Tears were steaming down my face and the heavyhearted words kept coming; I couldn’t stop the waterfall of emotion. Somewhere in the faint distance of my screams, I heard a door slam and before I had time to clear the tears from my eyes, a blurry figure materialized and stood two inches away from me and said, “white trash, I’ll show you white trash, you little fucking bitch.” And then like the gates to the fiery furnaces of hell, her cracked lips parted and hurled a giant glob of saliva at my face. It hit me right between the eyes. As the tainted spit dripped down my nose and seemingly permeated my pores, I screamed, Lauren screamed and we both ran out of the house sobbing violently.
I expected my Dad to follow Lauren and I. I wanted him to run after us, envelop us in his arms and say “wait, I’m so sorry, I love you;” like the man I had known four year earlier. But he didn’t, he went after her. As I sat in the driveway of the rusty townhouse with my Ford Explorer in reverse, I wiped the spit off of my face with a clean tissue, and although I still felt disturbingly dirty, my foot wouldn’t let off the brake. I wasn’t ready to give up on my Dad; I didn’t want to believe this was all real, so I held the brake for five painfully hopeful minutes. Finally, when no one surfaced through the invisible barrier, I let my foot go, backed out of the driveway, and left my emotions somewhere inside of that house.

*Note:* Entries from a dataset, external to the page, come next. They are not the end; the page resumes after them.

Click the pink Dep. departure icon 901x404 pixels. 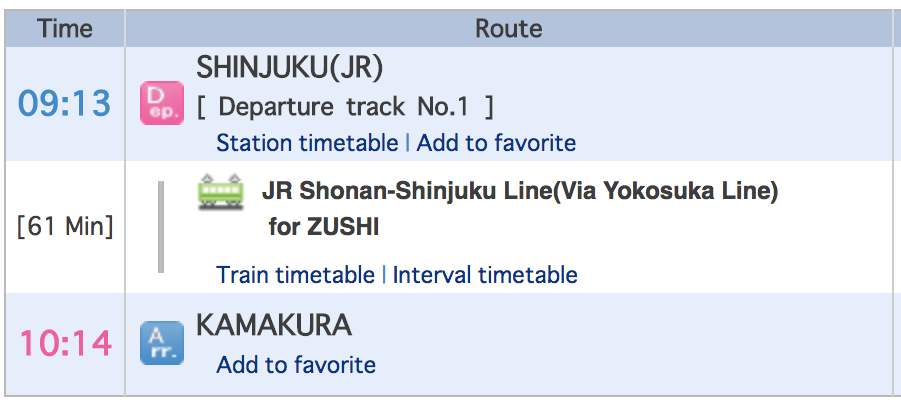[x=162, y=103]
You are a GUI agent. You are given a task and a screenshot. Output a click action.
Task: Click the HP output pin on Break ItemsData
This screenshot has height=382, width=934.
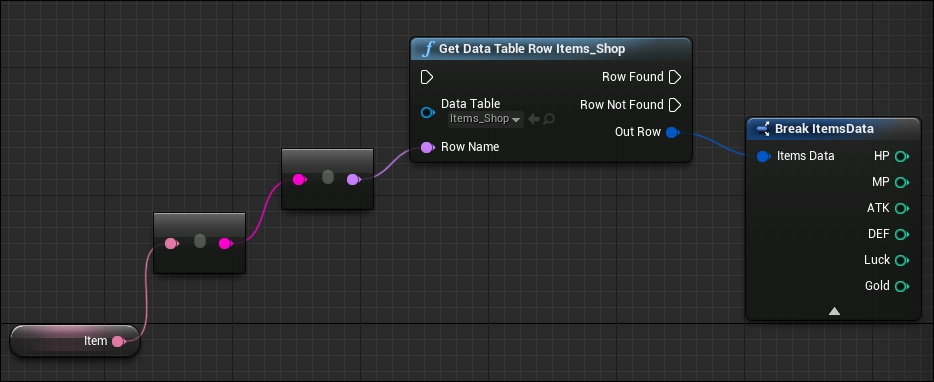pyautogui.click(x=902, y=157)
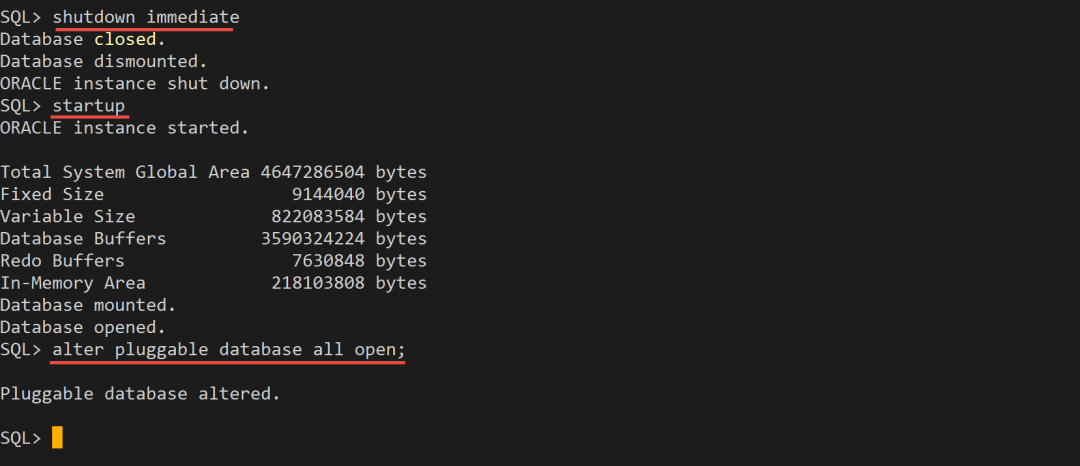Click the "shutdown immediate" command text
This screenshot has height=466, width=1080.
(x=146, y=17)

With that single act of reversing, I lost my ability to feel, because feeling hurt too much.
Soon after, I learned the art of tempered lies, where my own portrayal of empathy, sadness, love, anger, hope, despair, etc. would manipulate someone else’s emotional core and in turn facilitate the response that I sought or “felt appropriate.” However, I never truly felt again.

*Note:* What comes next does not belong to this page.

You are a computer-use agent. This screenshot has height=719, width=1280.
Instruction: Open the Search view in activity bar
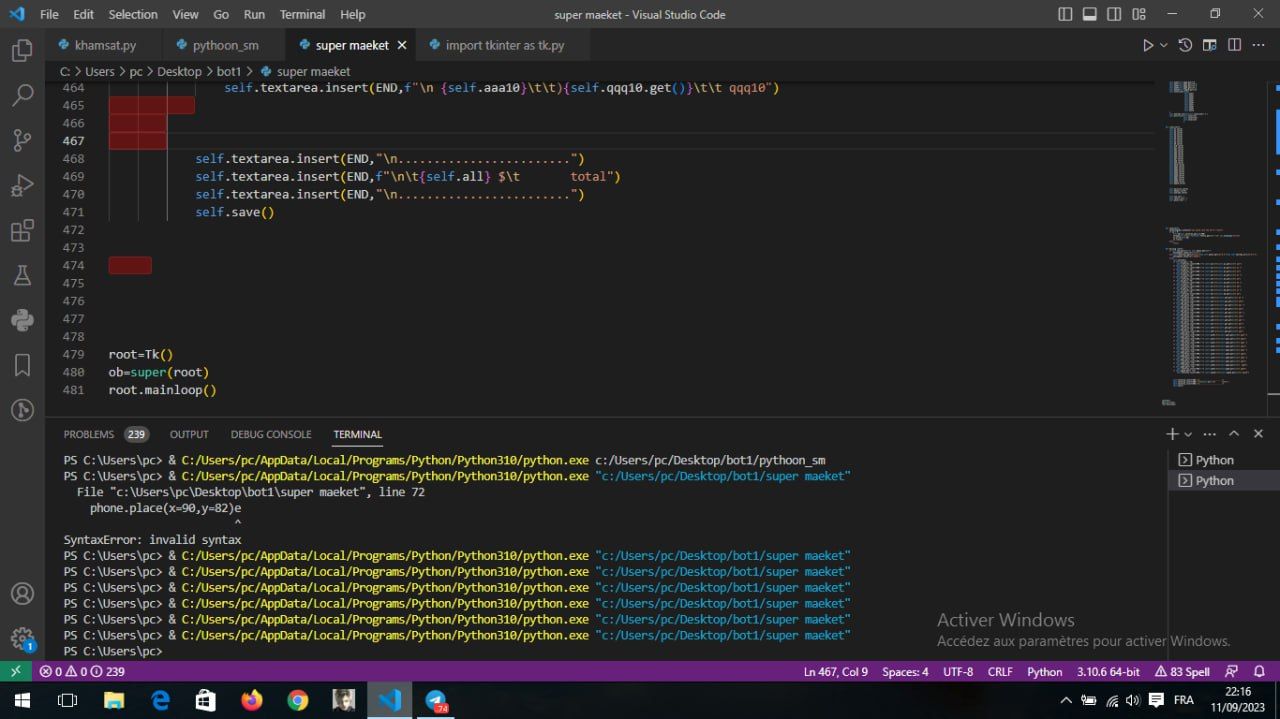(22, 95)
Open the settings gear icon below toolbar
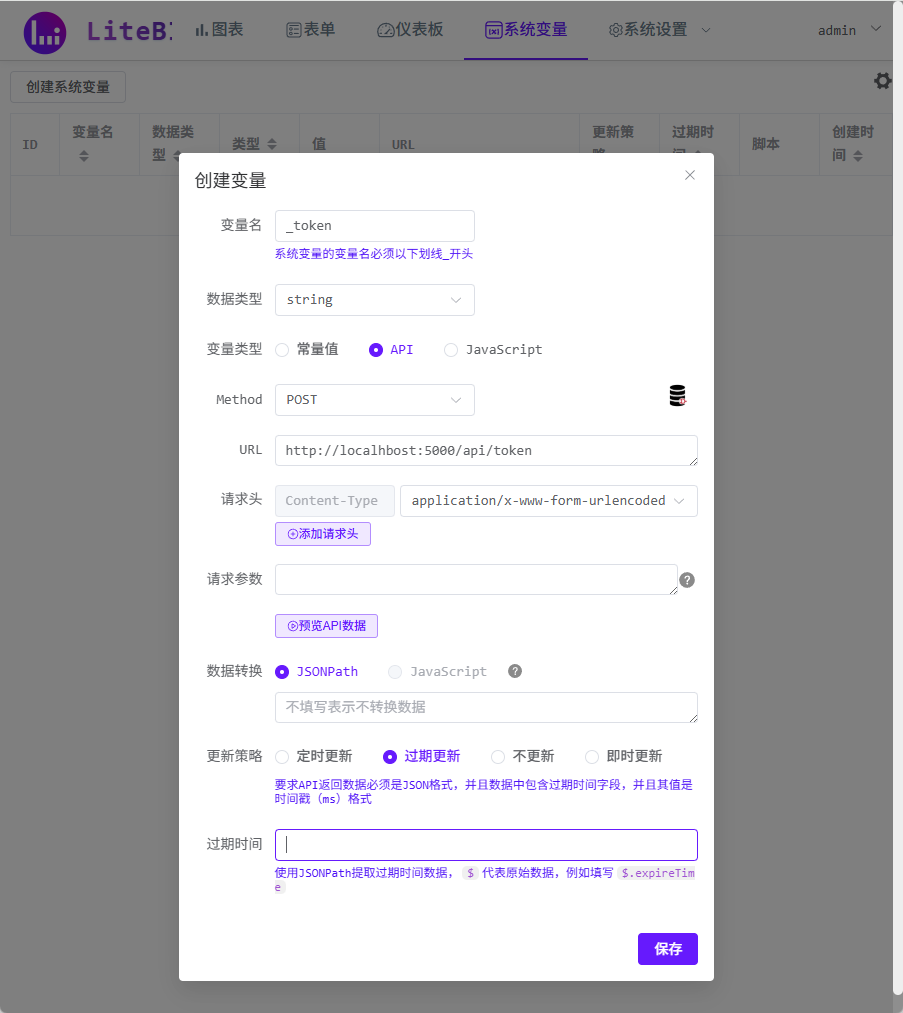Screen dimensions: 903x1013 tap(882, 81)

The bizarre part is that I don’t know if I feel guilty about this or if I even care. My actions have become so calculated that it’s the uncertainty or lack of emotion that plagues me. Have I become a sociopath? My therapist would be delighted to slap such a definitive term on me, but I don’t think I’m that characteristically shallow. Maybe I am? The weird part is that I don’t know.
I don’t feel guilt from lying or manipulating certain situations in my life; my embellished actions serve their purpose at the time. But still, this lack of emotional cadence is what I grapple with each day, and a stint in therapy did nothing to alleviate it. It was just another “role” played in the life of Lindsey Elyse. The fact that I cannot recognize when, and if, I feel an emotion, is the void that eats away at my core. When that tainted spit hit my face ten years ago, an emotional parasite entered my body and it still continues to feed on my conscience.
I’m lying. I am actually a robot. I just felt this story was a more intriguing tale behind my cordoned conscience – a way to extract the feeling or response that I am soliciting. Can you guess what it is? I’ll shape shift to make you feel intelligently introspective.